Commensalibacter

Scientific classification
- Domain: Bacteria
- Kingdom: Pseudomonadati
- Phylum: Pseudomonadota
- Class: Alphaproteobacteria
- Order: Rhodospirillales
- Family: Acetobacteraceae
- Genus: Commensalibacter Rho et al. 2008
- Type species: Commensalibacter intestini
- Species: C. intestini; C. melissae; C. papalotli; C. communis;

= Commensalibacter =

Genus of bacteria

Commensalibacter is a genus of Gram-negative, aerobic and rod-shaped bacteria from the family of Acetobacteraceae which was originally isolated from Drosophila melanogaster. The complete genome of the type strain C. intestini A911^{T} has been sequenced.

Although originally isolated from Drosophila melanogaster, Commensalibacter intestini has been also found in honey bees and bumblebees.
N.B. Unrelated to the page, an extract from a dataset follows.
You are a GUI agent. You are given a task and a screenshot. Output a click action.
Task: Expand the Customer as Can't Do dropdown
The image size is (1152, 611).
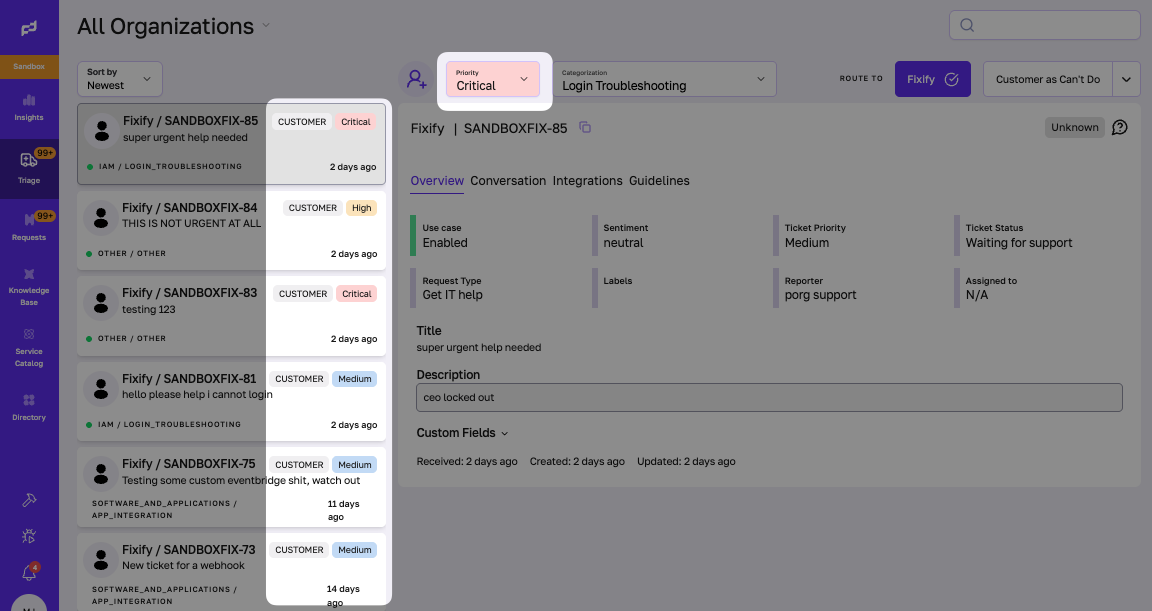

Currently, there are four species validly named: Commensalibacter intestini, Commensalibacter communis, Commensalibacter melissae, and Commensalibacter papalotli. C. communis was recently isolated from the gut of bumble bees, butterflies, fruits, and hornets. C. melissae was exclusively isolated from honeybees. Its smaller genome compared to other Commensalibacter species suggests a unique evolutionary process. C. papalotli has been isolated from the monarch butterfly, other butterflies, and has also been isolated from the Asian hornet.